## DIRECTIONS FOR THIS TASK
Scan the material below for lines with the word "column". Reply with the count and no other words.

((

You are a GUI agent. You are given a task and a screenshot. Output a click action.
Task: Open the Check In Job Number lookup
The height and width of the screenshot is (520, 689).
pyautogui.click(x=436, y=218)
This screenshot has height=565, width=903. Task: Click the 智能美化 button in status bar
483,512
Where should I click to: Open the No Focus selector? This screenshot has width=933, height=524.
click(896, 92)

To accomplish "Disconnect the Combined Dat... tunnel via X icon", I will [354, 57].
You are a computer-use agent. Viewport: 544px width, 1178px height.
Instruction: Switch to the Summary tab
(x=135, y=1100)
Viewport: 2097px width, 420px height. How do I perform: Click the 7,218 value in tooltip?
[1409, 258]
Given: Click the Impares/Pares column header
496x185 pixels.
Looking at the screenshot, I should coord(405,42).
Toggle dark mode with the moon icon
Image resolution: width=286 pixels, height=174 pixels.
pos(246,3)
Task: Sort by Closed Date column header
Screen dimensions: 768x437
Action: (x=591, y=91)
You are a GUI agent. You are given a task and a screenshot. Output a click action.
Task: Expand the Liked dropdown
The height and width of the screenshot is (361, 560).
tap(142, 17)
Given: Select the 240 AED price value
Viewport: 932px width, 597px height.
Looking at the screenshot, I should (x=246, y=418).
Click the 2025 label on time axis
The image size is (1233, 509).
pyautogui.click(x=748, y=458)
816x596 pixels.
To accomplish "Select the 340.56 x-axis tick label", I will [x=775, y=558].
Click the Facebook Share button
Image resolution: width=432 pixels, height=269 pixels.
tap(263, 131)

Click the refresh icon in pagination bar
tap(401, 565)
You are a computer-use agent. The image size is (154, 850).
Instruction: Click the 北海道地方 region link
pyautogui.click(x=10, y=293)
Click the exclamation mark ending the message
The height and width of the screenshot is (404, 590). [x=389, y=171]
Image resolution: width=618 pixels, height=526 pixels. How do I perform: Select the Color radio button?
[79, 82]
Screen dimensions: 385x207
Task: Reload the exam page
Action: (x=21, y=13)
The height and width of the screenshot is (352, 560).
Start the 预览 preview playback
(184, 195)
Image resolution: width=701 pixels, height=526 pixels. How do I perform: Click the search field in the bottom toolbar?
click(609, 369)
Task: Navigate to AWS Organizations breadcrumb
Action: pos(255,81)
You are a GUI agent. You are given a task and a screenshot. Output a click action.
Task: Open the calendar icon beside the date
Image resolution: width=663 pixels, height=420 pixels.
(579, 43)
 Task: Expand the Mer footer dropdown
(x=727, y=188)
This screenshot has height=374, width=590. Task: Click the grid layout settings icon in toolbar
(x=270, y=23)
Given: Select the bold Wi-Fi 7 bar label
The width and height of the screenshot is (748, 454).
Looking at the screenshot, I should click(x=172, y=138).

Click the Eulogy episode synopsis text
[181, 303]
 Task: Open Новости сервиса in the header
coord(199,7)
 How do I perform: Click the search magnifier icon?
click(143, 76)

))

## ANSWER FOR THIS EXERCISE
2